Walaupun Pengadilan Bandingan itu mendapat alas an untuk ikut serta berdasarkan formalitas yang ada, makai a juga tidak dapat berbuat apa-apa kalau ia tidak menemukan kesalahan dalam pelaksanaan hukum positif, bagaimanapun tidak adilnya putusan yang dijatuhkan itu.

Hakim Abdul Aziz Fahmi telah mengambil pendirian seperti ini dalam perkara al Badari. Ia tidak mendapatkan cara untuk menghilangkan ketidakadilan dan merealisasikan keadilan, kecuali jeritan yang terdapat dalam hati nuraninya, jeritan dalam menghadapi undang-undang bumi yang berdiri kaku diikat oleh prosedur-prosedurnya.

Pengadilan itu sendiri melakukan kesalahan. Kesalahan ini baru ketahuan setelah vonisnya dijatuhka. Ketika itu ia tidak dapat kembali lagi kepada yang benar. Setelah keluar vonisnya itu, persoalan tidak lagi berada dalam tangannya.
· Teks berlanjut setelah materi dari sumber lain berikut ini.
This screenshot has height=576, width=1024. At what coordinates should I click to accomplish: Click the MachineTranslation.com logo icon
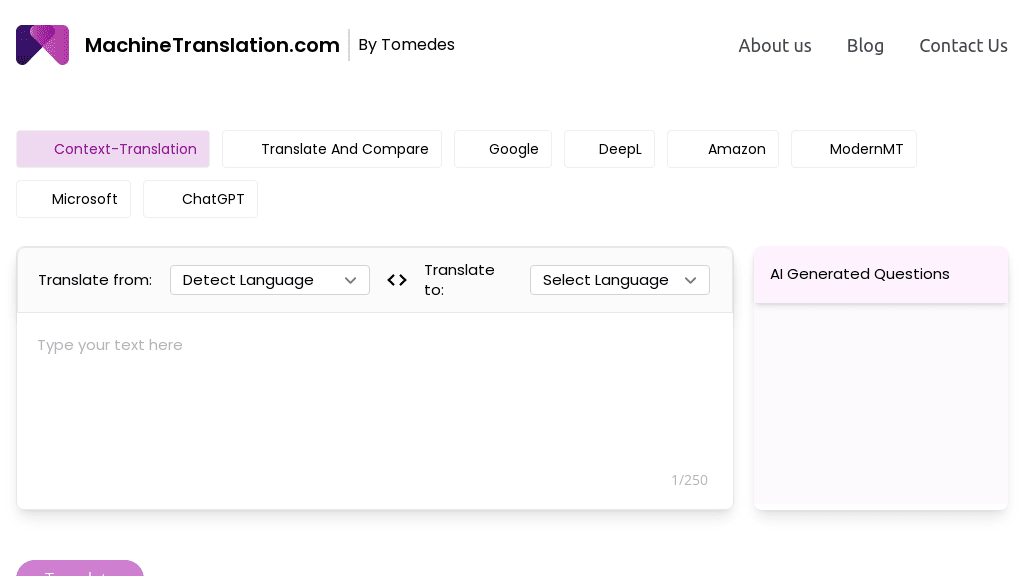(x=42, y=45)
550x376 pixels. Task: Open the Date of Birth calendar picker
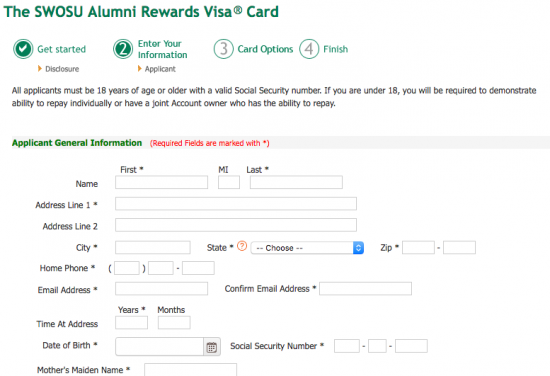212,347
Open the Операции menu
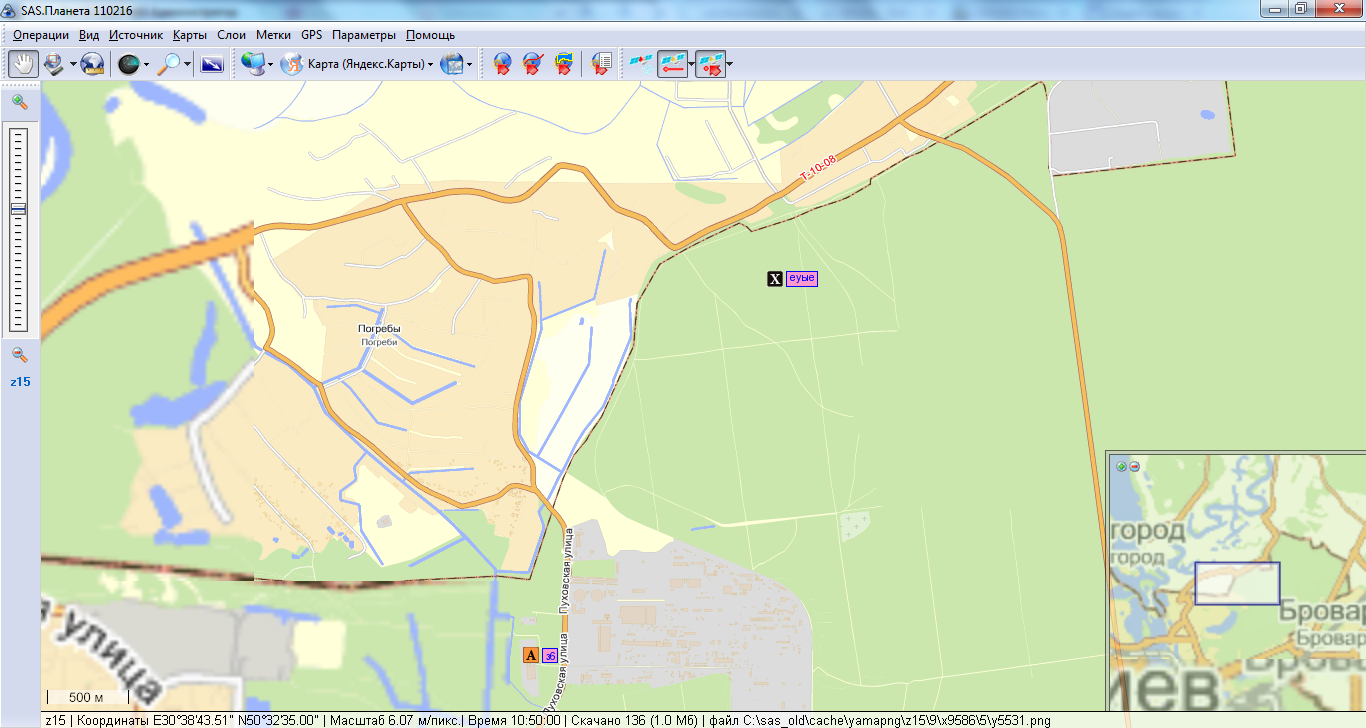The image size is (1366, 728). tap(41, 34)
Aduh. Demikianlah pengadilan bumi yang melihat kebenaran dengan mata kepalanya sendiri, tetapi ia tidak sanggup untuk Kembali kepada kebenaran itu, karena perkaranya telah keluar dari tangannya, demi untuk menjaga tatacara prosedur hukum.
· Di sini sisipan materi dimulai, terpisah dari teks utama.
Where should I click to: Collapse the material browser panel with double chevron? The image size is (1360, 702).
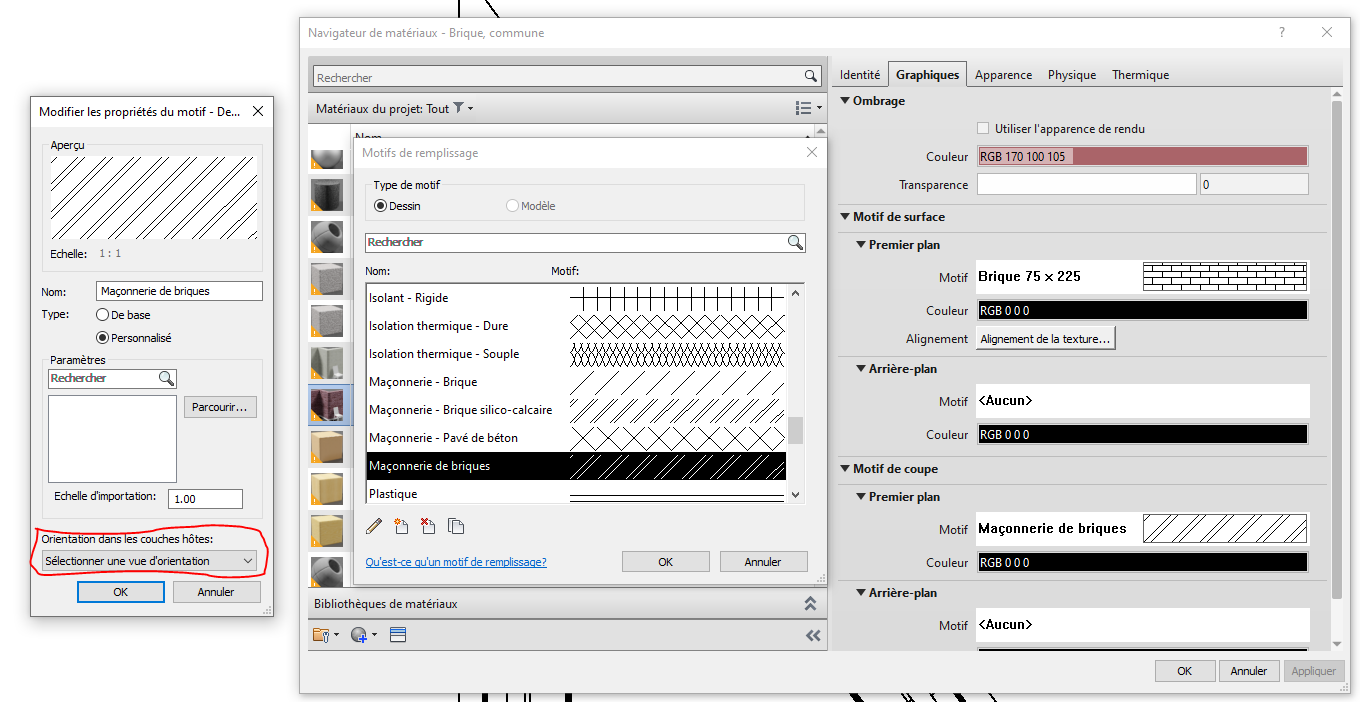(812, 635)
Sedangkan keadilan langit berkata: Kembali kepada yang benar itu adalah suatu sifat yang terpuji. Keadilan langit tidak melarang seorang hakim yang telah menjatuhkan vonisnya, tetapi setelah itu ia melihat kebenaran dan ternyata ia telah menjatuhkan hukuman dalam bentuk yang salah, untuk kembali kepada kebenaran, dengan jalan membatalkan putusan yang telah dijatuhkannya. Ia Kembali kepada kebenaran, karena kebenaran itu ia lebih pantas diikuti.

Tentu saja pengadilan lain mempunyai hak pula untuk kembali kepada kebenaran, kalau kebenaran itu telah tampak jelas baginya. Ia tidak perlu merasa terikat dengan tata cara prosedural yang telah lebih dipentingkan oleh pengadilan bumi, lebih penting dari keadilan itu sendiri, walaupun untuk itu perlu ditumpahkan darah orang-orang yang tidak berdosa.

Pada waktu kita menuntut agar Islam yang memerintah, pada waktu kita menuntut aar syariat Islam menjadi sumber perundang-undangan, sesungguhnya kita menuntut adanya suatu bentuk perundang-undangan yang lebih tinggi, dengan tata cara procedural yang lebih teliti, dan suatu keadilan yang lebih sempurna.

Orang-orang yang tidak berpengetahuan berkata: Apakah anda ingin kita mundur Kembali ke belakang kepada empat belas abad yang lalu?

Alangkah sombongnya. Alangkah bodohnya. Undang-undang kamulah yang lemah tidak berdaya. Perundang-undangan kamulah yang terbelakang dan kaku.

Syariat kami yang kami menyeru kamu kepadanya, tidak pernah membelenggu tangan seorang hakim untuk Kembali kepada kebenaran, di waktu manapun juga, di tingkat pengadilan manapun juga, walaupun setelah putusan pengadilan telah dijatuhkan. Dalam semua keadaan, seorang hakim berhak untuk kembali kepada kebenaran yang diyakininya.

Syariat kami tidak berdiri kaku dengan tangan terbelenggu dalam menghadapi ketidakadilan yang terjadi atau keadilan yang hilang, hanya untuk menjaga kehebatan procedural, tanpa mengindahkan kehormatan, keadilan, kebenaran dan pengadilan.